Étant donné que Roger et Ruth ont fini par divorcer, on peut facilement défendre la justesse du travail du photographe. Mais les choses se compliquent – mais ne restent pas moins convaincantes – quand ses récits menacent de dépasser la vie du sujet. Cette menace est parfaitement représentée par deux photos de sa soeur, Lise.

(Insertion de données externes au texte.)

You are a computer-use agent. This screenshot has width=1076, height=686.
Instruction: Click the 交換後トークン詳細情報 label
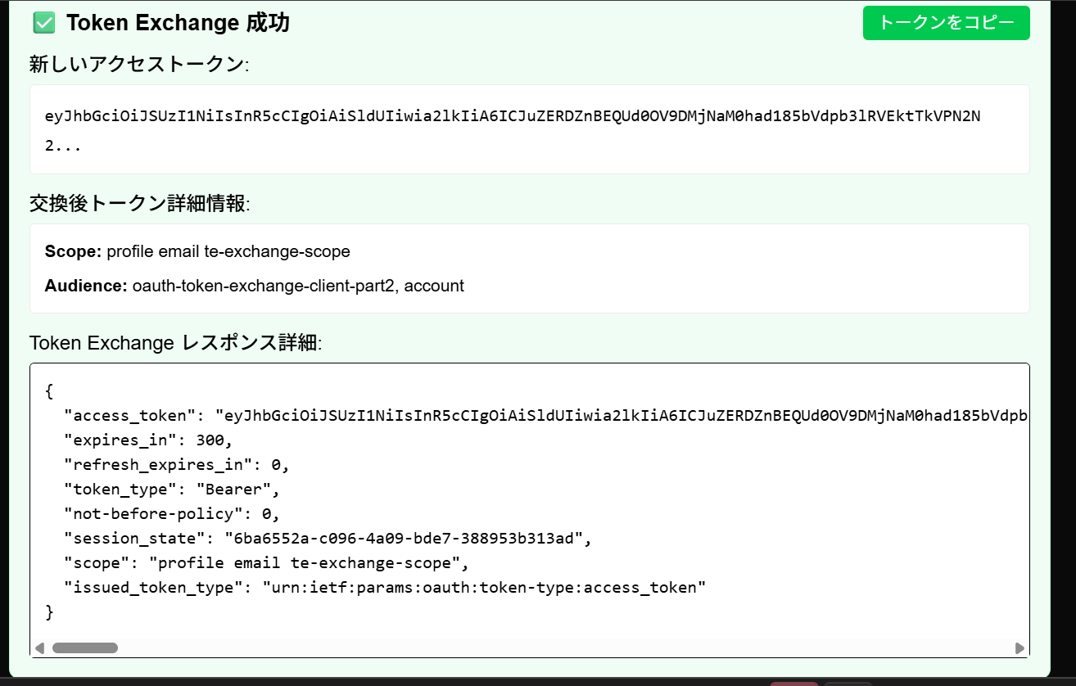click(x=138, y=203)
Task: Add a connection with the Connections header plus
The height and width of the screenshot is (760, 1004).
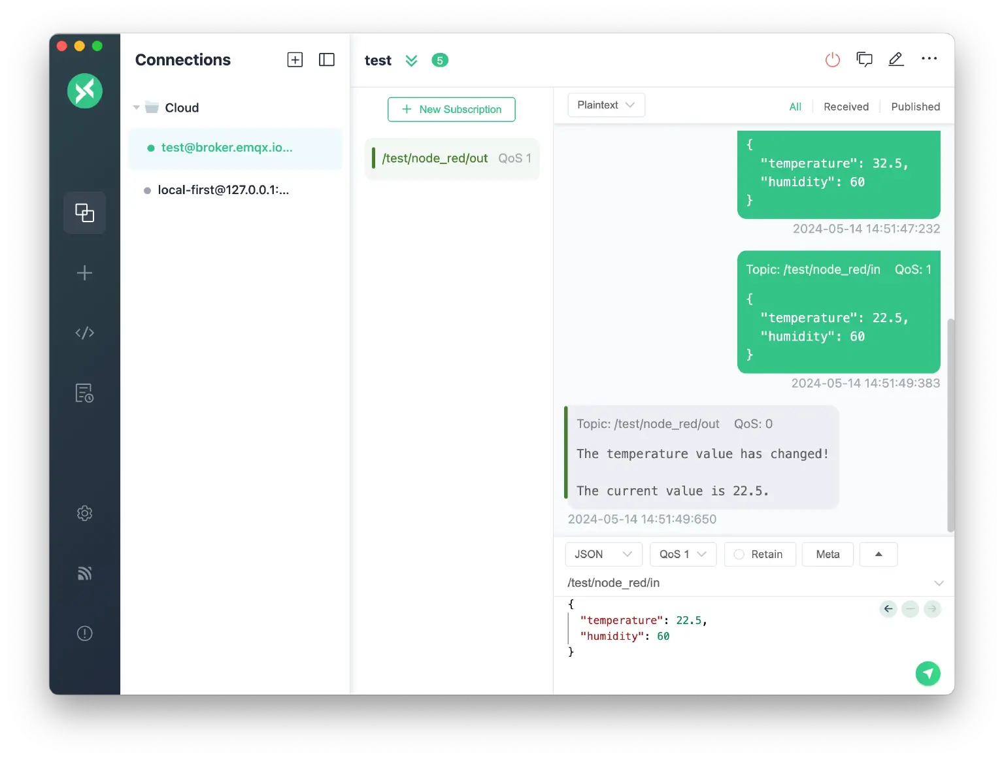Action: click(295, 59)
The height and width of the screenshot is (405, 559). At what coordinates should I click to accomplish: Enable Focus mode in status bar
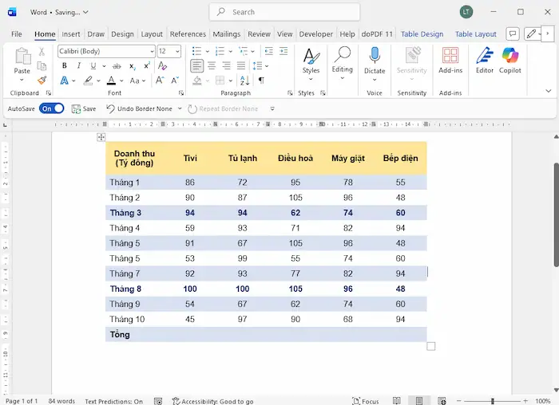click(x=366, y=401)
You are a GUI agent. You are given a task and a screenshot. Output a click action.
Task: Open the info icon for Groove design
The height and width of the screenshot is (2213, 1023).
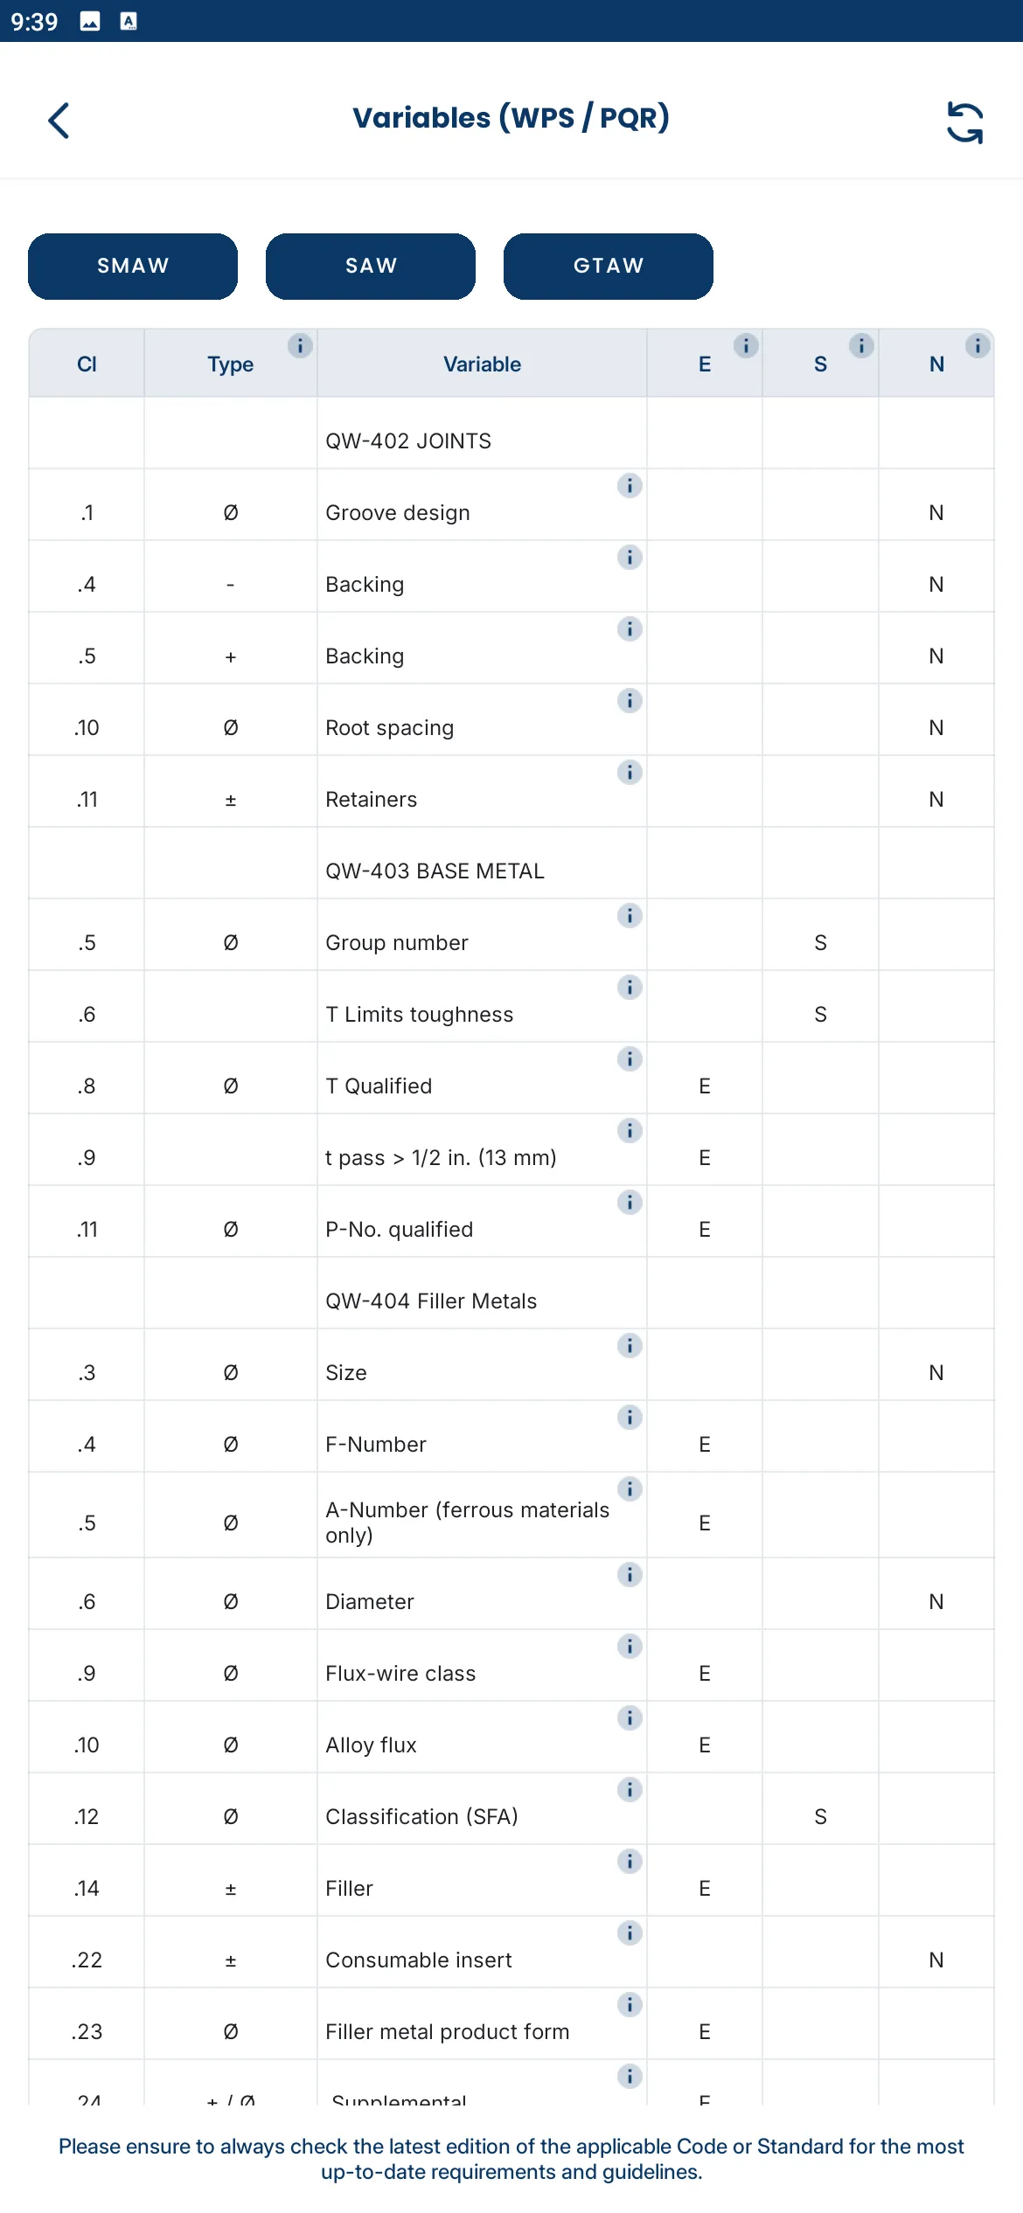click(x=630, y=486)
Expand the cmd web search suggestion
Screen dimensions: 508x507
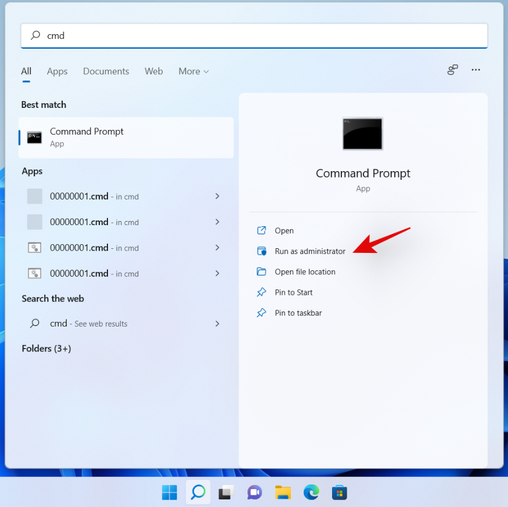coord(217,324)
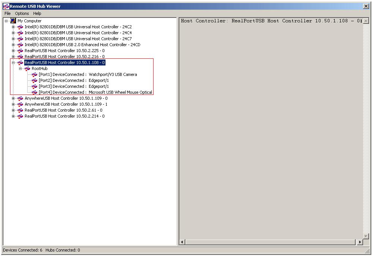This screenshot has width=372, height=256.
Task: Collapse the My Computer root node
Action: 6,21
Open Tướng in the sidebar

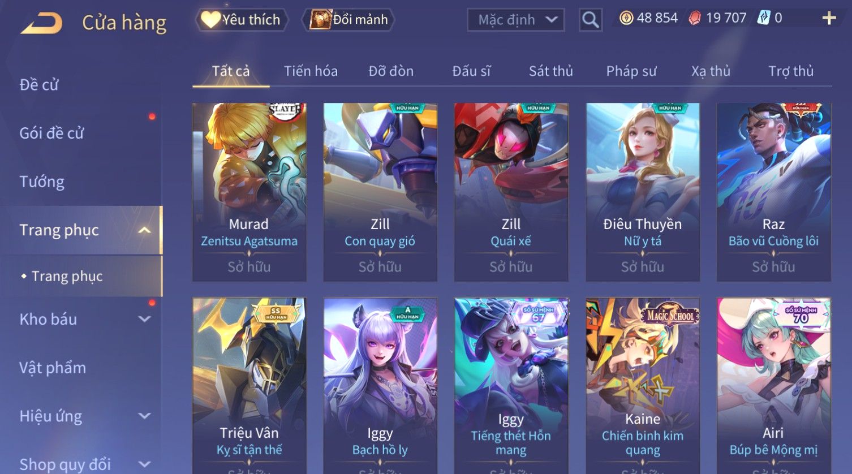42,182
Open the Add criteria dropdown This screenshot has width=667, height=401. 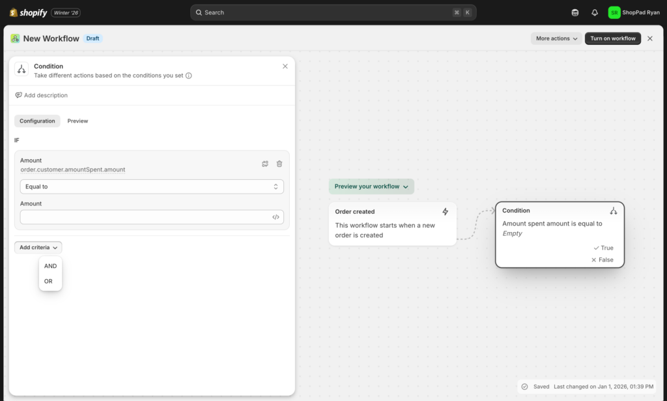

La première, prise en 1984, montre Lise à 21 ans, se regardant dans le miroir d'une coiffeuse. C'est une photo touchante, qui capture les complexes et les désirs d'une jeune diplômée tête en l'air. Dans la seconde, prise en 1999, Lise est dans la même position. Mais cette fois, elle est dehors et tient son fils dans les bras. En arrière plan, derrière la clôture en bois de son jardin, quatre maisons occupent le paysage, rappelant sa vie de famille imminente. La symétrie de ces deux photos est surprenante et témoigne du côté éphémère de la jeunesse. Au vernissage de l'exposition, DuBois a raconté qu'il avait demandé à Lise de poser pour lui, son bébé dans les bras, pour qu'il puisse reproduire la photo qu'il avait prise 15 ans auparavant. En d'autres termes, il n'a pas capturé une symétrie : il l'a reproduite. Je ne dis pas pour autant que cet aveu a rendu les photos de DuBois moins puissantes.

Adolescent, DuBois a découvert que l'objectif lui permettait d'aller plus loin que lui-même. Il a ainsi pu étudier de près les gens qui l'entouraient et transcender son attachement pour eux. Quand DuBois suit les membres de sa famille dans leur intimité et quand il les capture dans des moments de vulnérabilité, on ne sait jamais s'il est guidé par la compassion ou le désir de raconter une histoire.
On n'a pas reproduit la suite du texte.